75  

Эта мысль встревожила его сильнее, чем он готов был в этом признаться.

А ведь на столе лежит еще одна кучка бумаг, обтрепанных и пожелтевших от времени. И он к ним даже не прикоснулся.

Он натянул перчатки О'Брайена и наклонился над столиком. Для пробы провел указательным пальцем по серому слою плесени на верхнем листе. Под ним показался текст. Он потер еще раз и увидел буквы: НКВД.

— Зинаида, — позвал он.

Та сидела за столом О'Брайена и перелистывала тетрадь, свою собственную тетрадь. Услышав, чтоее зовут, она подняла глаза.

Келсо попросил у нее туалетные щипчики, чтобы снять верхний лист. Он сходил, как омертвевшая кожа, осыпаясь то тут, то там, однако давая возможность разобрать отдельные слова на следующем листе. Это был документ, отпечатанный на пишущей машинке, по всей видимости — журнал наблюдения, помеченный 24 мая 1951 года и подписанный майором НКВД И. Т. Мехлисом.

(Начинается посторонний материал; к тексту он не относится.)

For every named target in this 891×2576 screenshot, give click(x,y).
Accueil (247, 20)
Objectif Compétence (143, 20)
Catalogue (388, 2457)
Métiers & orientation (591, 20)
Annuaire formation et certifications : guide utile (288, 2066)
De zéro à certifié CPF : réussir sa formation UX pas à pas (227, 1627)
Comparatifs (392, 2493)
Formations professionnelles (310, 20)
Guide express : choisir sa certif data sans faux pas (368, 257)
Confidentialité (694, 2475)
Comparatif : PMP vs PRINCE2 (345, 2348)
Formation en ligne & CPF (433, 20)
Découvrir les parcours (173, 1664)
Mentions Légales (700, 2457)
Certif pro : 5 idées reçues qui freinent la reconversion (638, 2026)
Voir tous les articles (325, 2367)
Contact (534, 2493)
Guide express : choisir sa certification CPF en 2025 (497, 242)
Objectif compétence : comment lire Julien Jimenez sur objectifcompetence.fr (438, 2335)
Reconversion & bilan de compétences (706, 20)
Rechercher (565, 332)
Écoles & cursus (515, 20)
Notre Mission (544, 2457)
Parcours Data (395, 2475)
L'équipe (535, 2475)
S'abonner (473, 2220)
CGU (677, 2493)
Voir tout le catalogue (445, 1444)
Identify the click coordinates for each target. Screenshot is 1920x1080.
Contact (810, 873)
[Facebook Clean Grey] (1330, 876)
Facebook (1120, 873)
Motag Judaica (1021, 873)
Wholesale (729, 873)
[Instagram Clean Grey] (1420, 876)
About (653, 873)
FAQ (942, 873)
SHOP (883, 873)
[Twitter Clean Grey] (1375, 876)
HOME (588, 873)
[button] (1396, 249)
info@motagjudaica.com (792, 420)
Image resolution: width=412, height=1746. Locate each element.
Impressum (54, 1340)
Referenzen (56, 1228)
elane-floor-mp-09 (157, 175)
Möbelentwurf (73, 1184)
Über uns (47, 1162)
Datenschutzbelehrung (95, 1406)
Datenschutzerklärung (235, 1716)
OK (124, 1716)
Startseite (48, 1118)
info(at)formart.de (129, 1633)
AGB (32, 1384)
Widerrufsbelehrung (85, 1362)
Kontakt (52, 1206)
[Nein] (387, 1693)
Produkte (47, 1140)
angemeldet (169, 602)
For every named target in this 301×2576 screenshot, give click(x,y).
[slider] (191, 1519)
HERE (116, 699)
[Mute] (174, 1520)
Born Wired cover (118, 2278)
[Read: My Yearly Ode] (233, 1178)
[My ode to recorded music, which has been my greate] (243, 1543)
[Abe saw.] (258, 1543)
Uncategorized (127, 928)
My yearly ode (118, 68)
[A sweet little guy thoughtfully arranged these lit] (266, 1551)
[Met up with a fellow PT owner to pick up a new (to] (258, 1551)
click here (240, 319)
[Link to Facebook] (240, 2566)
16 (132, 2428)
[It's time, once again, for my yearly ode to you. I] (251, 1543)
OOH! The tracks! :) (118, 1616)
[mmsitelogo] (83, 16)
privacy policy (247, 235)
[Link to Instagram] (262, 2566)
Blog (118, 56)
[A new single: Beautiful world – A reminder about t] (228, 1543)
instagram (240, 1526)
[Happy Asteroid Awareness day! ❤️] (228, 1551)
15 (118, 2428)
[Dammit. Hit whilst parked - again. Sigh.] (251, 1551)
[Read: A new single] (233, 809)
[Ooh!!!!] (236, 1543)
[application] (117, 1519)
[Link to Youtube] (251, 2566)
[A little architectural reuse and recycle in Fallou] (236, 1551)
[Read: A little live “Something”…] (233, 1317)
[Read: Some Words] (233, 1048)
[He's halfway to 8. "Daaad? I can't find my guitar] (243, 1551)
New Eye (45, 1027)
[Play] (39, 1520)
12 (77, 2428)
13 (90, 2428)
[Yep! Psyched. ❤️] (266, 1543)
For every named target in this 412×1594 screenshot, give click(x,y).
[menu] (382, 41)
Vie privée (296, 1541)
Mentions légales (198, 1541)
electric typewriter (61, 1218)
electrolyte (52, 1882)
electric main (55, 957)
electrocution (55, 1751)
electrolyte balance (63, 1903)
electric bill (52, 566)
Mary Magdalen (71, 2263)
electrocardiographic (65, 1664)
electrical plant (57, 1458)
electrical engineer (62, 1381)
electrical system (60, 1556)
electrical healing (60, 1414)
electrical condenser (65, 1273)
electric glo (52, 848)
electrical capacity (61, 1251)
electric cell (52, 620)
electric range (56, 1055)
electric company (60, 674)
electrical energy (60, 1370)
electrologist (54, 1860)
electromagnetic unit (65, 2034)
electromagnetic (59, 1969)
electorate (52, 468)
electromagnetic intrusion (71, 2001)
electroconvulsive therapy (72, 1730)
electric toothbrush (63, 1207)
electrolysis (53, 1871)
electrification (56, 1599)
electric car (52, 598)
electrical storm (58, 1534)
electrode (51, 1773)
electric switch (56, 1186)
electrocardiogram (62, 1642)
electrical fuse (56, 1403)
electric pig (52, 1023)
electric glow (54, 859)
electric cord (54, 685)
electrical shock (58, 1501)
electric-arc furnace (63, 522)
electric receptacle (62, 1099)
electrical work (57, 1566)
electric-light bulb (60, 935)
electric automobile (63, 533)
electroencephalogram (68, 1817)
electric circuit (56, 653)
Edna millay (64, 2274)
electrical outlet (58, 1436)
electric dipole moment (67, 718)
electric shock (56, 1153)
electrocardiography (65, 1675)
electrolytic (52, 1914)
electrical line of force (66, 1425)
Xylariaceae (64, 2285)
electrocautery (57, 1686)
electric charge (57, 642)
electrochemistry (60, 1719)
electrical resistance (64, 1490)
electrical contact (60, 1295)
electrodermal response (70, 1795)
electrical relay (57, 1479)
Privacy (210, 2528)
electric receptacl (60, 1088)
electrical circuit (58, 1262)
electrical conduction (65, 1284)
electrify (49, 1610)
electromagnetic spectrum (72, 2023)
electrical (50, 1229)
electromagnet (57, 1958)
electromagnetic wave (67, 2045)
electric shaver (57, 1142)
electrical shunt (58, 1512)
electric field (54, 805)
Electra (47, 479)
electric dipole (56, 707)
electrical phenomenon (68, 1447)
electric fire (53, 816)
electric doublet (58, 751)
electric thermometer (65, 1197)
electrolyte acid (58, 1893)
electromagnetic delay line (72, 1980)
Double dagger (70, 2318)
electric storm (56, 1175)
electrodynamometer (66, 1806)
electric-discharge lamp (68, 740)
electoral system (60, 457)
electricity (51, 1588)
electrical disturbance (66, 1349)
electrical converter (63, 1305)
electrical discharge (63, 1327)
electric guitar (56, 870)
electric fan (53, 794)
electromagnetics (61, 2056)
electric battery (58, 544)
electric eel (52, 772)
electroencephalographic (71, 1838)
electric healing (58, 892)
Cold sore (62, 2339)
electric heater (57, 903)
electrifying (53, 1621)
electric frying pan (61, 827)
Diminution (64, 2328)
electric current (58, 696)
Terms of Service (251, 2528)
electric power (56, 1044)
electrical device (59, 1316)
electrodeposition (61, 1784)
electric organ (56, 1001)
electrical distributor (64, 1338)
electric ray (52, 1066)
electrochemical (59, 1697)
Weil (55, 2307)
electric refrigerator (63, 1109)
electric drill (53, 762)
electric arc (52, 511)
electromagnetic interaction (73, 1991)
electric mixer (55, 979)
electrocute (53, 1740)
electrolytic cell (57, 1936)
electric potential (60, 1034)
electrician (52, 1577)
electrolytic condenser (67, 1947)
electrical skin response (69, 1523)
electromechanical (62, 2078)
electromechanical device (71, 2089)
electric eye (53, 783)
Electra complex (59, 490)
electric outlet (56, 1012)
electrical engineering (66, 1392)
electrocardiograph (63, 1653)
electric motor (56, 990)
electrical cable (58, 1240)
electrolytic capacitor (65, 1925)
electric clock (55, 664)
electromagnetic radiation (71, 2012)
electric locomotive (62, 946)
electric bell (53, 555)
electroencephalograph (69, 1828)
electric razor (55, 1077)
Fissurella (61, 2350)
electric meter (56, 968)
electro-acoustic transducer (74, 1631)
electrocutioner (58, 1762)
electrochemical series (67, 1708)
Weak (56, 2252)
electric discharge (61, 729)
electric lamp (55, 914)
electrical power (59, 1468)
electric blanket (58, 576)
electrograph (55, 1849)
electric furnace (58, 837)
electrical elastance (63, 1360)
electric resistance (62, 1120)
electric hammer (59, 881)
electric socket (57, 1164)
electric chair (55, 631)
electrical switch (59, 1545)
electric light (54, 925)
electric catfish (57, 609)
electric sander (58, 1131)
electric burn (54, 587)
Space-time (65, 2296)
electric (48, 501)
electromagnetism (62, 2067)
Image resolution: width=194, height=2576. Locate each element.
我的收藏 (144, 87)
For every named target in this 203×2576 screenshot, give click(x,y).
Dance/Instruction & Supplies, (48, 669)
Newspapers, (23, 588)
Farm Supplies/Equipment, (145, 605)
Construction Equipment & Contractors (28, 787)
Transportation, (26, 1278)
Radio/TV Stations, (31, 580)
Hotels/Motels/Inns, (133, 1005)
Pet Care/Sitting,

«... общие сведения на 23 число текущего месяца... Анна Михайловна Сафонова, род. г. Архангельск 27. 2. 32... Академия Максима Горького... характеристика (см. приложение). Здоровье: хорошее... дифтерит в возрасте 8 лет 3 месяцев... Краснуха — в возрасте 10 лет 1 месяц... Генетические отклонения в семье не отмечены. Партийная работа: отличная... Пионерская организация... Комсомол...»

Келсо приступил к следующим листкам. Иногда они отделялись по одному, иногда по два-три сразу. Это была скрупулезная работа. Время от времени он взглядывал на стеклянную перегородку: О'Брайен перетаскивал кейсы через комнату секретаря к двери лифта и так был этим поглощен, что не обращал на Келсо никакого внимания. То, что читал Келсо, оказалось жизнеописанием девятнадцатилетней девушки, настолько полным, насколько это было в силах секретной службы. В этом ему виделось нечто почти непристойное. Отчет обо всех детских болезнях, первая группа крови, состояние зубов (отличное), рост, вес, цвет волос (светло-рыжие), физическое состояние (очень высокие способности к гимнастике), умственные способности (в целом на уровне 90 процентов), идеологическая выдержанность (твердое владение теорией марксизма), запись опроса ее врача, тренера, учителей, комсомольского групорга, друзей.

Худшее, что о ней можно было сказать, — это, пожалуй, то, что у нее «слегка мечтательный характер» (товарищ Оборин) и «определенная склонность к субъективизму и буржуазной сентиментальности вместо объективности в личных отношениях» (Елена Сазанова). Дальнейшая критика со стороны товарища Сазановой относительно «наивности» удостоилась заметки на полях, сделанной красным карандашом: «Хорошо!» и ниже — «Кто эта старая сука?» Было еще немало подчеркиваний, восклицательных и вопросительных знаков, а также пометок вроде: «Ха-ха-ха», «Ну и что?», «Годится!»

Келсо достаточно поработал в архивах, чтобы узнать и почерк, и стиль. Эти небрежные пометки сделаны рукой Сталина. Без сомнения.

Через полчаса он сложил бумаги в прежнем порядке и снял перчатки. Руки его стали похожи на клешни, затекли и вспотели. Внезапно он почувствовал отвращение к самому себе.

Зинаида пристально следила за ним.

— Как вы думаете, что с ней стало?

— Ничего хорошего.

— Он вывез ее с Севера, чтобы с ней спать?

— Можно сказать и так.

— Бедная девочка.

— Да уж, — согласился он.

— Зачем он хранил ее дневник?

— Навязчивая идея? Страсть? — Келсо пожал плечами. — Кто знает. Он тогда был уже старый, больной человек. Ему оставалось двадцать месяцев жизни. Быть может, она описала все, что с ней случилось, а затем, хорошенько подумав, вырвала страницы. Или, что более вероятно, он завладел ее дневником и сам выдрал листы. Он не любил, чтобы люди знали о нем слишком много.

— Одно могу сказать: он не спал с ней в ту ночь.

— Откуда вы знаете? — засмеялся Келсо.

— Очень просто. Смотрите. — Она открыла тетрадь. — Двенадцатого мая, пишет она, у нее было «обычное недомогание», так? Десятого июня, в поезде, «самое неудачное время для путешествия». Можете сообразить сами. Между двумя этими датами ровно двадцать восемь дней. А через двадцать восемь дней после десятого июня — восьмое июля. К этому числу относится последняя запись.

Келсо медленно поднялся и подошел к столу. Он посмотрел через ее плечо на детский почерк.

— Что вы хотите сказать?

— Она была правильная девушка. Правильная маленькая комсомолка, и все у нее было точно в срок.